Healing The Mind And Body Daily
When I watch YouTube videos about spirituality and read the comments and, more recently, follow spirituality and healing pages on Instagram, they filter out the negativity. It’s nothing but peace, love, and kindness in the comments section. Instantaneously, like-minded people are brought together even by a simple positive quote. There is no hate or adversity, and immediately I feel better. I feel positive and good about the day ahead. I read little quotes and comments like this throughout the day to always remind myself that there is still good in the world and people like me feel the vibrations and the goodness and are brought to the same page I am seeking, the same love and light.

Therapy
Writing doesn’t earn me any money, (so far, anyway) but does it give me satisfaction, a sense of freedom and priceless happiness that I haven’t touched upon before? Yes, it does. On the rare occasions when my boss did congratulate me on a project I’d done well or something I’d executed brilliantly, the ‘well done’ high was as short-lived as saying the two words out loud. Because it was on to the next project, assignment and looming deadline and the fear that if you didn’t get a ‘well done’ this time that the work wasn’t as good as your last and therefore your performance was slipping, and you weren’t on the path to success.
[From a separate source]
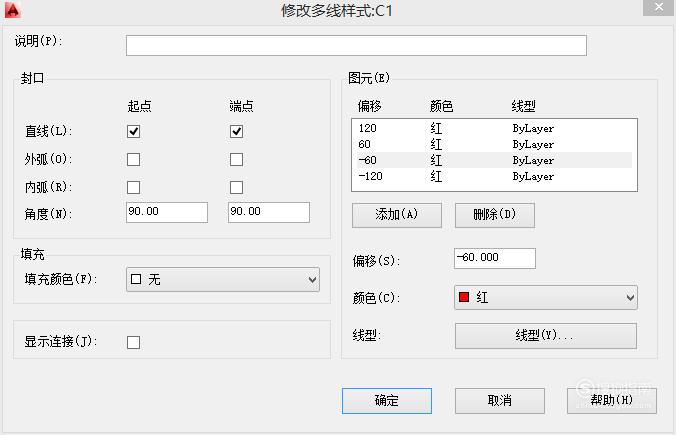Click the 删除(D) button

(x=495, y=215)
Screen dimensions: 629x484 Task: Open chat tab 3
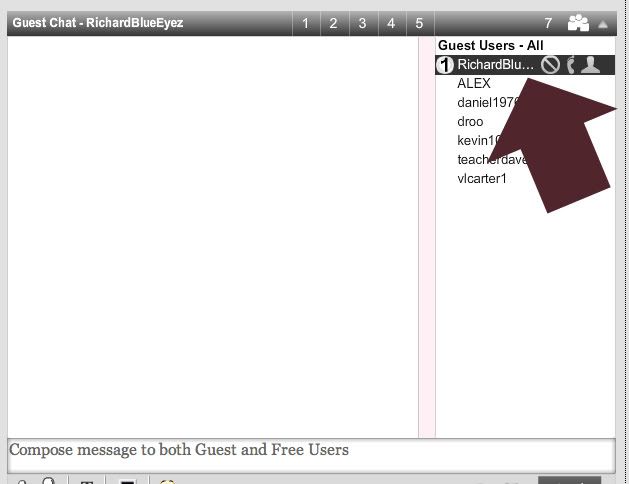point(362,23)
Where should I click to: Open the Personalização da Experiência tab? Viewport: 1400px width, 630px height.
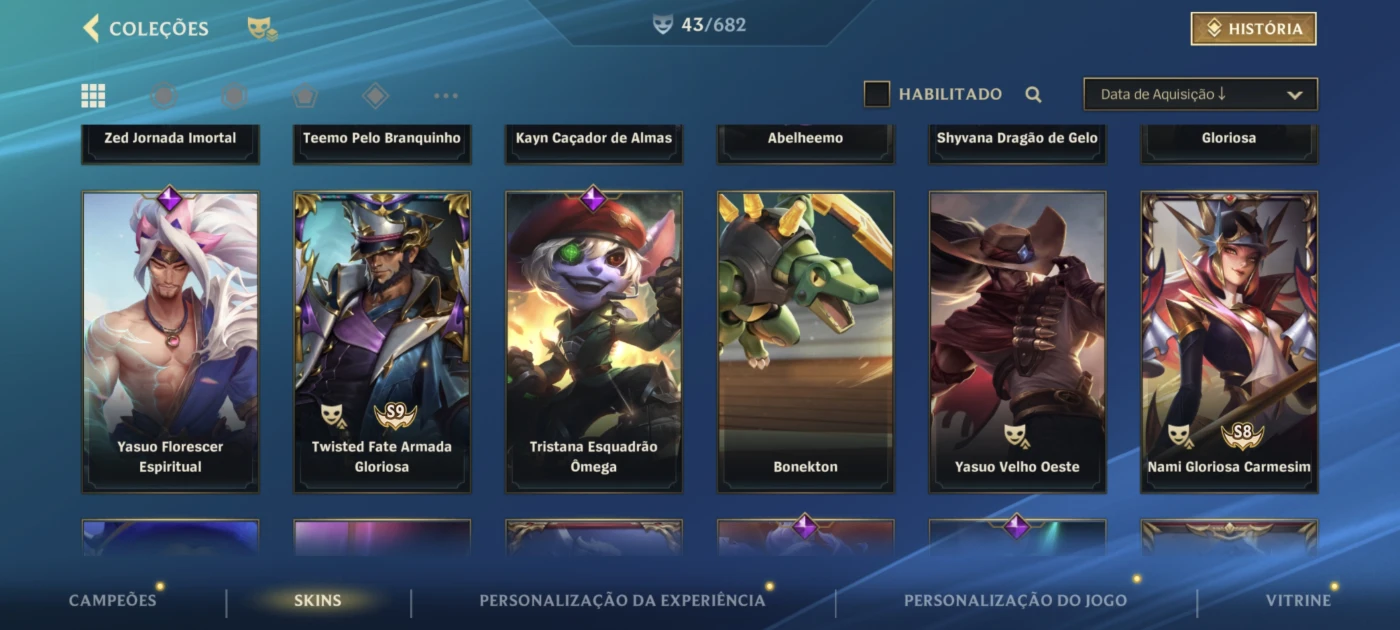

Sure, this might seem a tad dramatic, but in the realms of this culture, it’s okay to think like this. One step out of line and your heart pounds with panic because you might get a disciplinary or worse, fired. People were hired and fired every day in the company so you can understand why I was ‘on edge’ all of the time. The weekends were the worse. The dread, the ‘Sunday Scaries,’ fuelled by anxiety, fear, and desolation about Monday morning.

So You’re ‘Cured’?
Not exactly. Do I still feel worthless at times? You bet I do. But I bring myself back and remind myself I’m exactly where I need to be and even thinking about my former self and former life is enough to make me positive again. Being spiritual isn’t about being happy 24/7, it’s about realizing that even amongst all the bad stuff that may be going on in your life, that there is still hope and you just have to believe that the Universe will give back if you let it in.

I don’t want to watch TV, I want to read, I want to re-educate myself. I feel like a child that’s learning to walk for the first time. I don’t know the first thing about what all this means. How do I fully know that I’m going through an awakening? I’m just an ordinary 24-year-old woman, but I can feel it, and I’m open-minded to the great things that are happening to me.